[START OF Records shown]

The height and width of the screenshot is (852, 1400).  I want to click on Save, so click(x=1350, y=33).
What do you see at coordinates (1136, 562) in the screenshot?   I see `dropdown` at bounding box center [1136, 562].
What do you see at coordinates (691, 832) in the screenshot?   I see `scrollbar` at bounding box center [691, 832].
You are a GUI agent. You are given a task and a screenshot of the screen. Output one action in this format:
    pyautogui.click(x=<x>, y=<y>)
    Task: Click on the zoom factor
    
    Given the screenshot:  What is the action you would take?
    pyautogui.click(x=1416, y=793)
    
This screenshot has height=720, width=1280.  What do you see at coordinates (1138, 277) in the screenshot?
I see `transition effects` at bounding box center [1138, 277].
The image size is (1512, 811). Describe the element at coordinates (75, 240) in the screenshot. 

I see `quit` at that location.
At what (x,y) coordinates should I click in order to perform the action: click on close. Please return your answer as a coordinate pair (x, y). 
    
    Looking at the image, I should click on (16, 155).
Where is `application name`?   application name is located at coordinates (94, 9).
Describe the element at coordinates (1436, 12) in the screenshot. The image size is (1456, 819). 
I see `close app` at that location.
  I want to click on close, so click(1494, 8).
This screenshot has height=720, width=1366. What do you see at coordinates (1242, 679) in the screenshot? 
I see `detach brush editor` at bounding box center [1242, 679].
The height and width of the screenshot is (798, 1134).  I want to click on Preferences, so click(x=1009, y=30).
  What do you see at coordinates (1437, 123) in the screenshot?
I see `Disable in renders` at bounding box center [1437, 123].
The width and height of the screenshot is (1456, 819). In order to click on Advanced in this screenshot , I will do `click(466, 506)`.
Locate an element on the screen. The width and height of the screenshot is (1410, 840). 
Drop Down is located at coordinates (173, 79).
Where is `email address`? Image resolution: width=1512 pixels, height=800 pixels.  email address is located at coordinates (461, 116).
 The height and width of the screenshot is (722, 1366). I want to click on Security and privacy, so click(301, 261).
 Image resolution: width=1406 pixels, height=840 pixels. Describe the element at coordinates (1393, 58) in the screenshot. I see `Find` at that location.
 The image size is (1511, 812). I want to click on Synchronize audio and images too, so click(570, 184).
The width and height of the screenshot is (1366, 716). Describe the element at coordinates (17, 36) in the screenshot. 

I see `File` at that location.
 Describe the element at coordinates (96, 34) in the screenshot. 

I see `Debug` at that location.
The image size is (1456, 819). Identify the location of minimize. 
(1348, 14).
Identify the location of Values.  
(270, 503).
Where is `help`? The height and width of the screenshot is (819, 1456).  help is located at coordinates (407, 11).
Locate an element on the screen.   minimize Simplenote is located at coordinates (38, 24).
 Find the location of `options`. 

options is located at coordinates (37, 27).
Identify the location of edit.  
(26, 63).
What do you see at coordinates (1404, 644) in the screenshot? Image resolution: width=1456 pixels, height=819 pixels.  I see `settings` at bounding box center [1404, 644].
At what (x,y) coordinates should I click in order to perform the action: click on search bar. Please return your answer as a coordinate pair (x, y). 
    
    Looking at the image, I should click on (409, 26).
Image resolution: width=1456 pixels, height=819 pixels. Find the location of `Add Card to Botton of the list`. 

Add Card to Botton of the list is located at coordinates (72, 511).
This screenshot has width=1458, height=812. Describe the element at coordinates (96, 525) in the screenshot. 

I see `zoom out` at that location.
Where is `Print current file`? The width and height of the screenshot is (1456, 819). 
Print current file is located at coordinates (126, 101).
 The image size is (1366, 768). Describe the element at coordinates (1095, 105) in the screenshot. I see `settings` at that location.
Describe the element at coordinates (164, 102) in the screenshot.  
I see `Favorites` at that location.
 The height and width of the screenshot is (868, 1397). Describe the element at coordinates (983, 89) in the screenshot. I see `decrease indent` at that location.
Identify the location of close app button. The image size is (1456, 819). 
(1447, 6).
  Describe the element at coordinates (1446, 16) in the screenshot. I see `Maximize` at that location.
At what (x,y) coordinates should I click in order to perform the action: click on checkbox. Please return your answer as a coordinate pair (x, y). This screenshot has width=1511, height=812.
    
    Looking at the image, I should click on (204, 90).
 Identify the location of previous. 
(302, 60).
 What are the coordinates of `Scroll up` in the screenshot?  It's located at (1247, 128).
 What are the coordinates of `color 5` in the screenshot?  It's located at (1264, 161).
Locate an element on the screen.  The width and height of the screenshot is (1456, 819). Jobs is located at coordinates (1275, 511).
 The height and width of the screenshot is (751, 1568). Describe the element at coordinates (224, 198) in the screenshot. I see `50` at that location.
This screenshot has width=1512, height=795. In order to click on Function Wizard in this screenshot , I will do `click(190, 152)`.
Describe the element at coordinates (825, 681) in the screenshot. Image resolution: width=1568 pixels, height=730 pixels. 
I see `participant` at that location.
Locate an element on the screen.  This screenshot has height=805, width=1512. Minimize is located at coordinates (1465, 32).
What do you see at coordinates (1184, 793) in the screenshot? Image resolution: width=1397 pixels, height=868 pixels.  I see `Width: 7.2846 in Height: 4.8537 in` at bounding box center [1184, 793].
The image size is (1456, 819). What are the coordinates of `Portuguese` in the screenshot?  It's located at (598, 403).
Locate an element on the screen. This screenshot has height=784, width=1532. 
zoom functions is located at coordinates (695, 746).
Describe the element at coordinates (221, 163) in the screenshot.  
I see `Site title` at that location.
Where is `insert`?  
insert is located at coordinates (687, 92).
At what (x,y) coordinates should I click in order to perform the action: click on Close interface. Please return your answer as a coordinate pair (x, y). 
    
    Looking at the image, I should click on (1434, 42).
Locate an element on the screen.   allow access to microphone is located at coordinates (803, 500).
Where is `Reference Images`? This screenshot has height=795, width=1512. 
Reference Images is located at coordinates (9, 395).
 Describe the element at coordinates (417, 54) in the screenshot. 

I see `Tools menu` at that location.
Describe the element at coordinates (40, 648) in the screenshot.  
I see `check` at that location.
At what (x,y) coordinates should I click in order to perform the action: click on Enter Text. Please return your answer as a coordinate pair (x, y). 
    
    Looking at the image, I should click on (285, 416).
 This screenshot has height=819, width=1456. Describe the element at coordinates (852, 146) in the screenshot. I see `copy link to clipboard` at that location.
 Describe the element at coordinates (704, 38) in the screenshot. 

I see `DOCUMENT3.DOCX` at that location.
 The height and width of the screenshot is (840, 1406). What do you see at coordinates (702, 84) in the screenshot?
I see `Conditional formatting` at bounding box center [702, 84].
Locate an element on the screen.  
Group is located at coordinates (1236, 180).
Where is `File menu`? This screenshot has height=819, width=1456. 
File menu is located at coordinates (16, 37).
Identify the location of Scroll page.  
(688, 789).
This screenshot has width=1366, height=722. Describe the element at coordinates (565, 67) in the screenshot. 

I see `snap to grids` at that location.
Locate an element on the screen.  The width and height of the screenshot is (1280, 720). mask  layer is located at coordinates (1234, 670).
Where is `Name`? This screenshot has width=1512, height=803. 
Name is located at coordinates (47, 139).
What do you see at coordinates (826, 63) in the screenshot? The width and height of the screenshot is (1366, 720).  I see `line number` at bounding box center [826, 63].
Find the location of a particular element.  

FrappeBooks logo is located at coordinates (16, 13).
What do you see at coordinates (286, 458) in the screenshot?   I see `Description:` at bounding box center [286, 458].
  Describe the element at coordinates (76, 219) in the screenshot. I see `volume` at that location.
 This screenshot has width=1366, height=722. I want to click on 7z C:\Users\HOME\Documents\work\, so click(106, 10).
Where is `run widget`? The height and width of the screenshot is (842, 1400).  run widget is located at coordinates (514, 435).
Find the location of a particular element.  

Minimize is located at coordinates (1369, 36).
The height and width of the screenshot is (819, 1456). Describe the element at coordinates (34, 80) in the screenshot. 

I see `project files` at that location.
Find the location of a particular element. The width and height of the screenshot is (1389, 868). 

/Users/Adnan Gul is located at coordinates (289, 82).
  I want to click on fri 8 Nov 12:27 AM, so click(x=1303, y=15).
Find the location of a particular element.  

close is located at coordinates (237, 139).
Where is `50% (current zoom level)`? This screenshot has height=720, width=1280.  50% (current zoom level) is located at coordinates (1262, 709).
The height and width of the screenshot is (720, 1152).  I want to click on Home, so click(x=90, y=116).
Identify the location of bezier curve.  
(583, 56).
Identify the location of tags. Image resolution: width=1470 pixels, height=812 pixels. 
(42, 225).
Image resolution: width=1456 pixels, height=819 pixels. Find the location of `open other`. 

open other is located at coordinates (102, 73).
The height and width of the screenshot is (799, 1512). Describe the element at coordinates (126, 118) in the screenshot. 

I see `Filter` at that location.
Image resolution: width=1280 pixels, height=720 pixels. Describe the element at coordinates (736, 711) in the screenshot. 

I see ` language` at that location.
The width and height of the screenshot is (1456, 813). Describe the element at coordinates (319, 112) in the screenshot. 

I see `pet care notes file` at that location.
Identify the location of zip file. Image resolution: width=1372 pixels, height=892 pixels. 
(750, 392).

[END OF Records shown]

▶ [Problem requirements]: Reproduce the records word for word, starting at the first line and ending with the line that contains "What do you see at coordinates (1136, 562)", including that line.

▶ [Exercise response]:
The height and width of the screenshot is (852, 1400).  I want to click on Save, so click(x=1350, y=33).
What do you see at coordinates (1136, 562) in the screenshot?   I see `dropdown` at bounding box center [1136, 562].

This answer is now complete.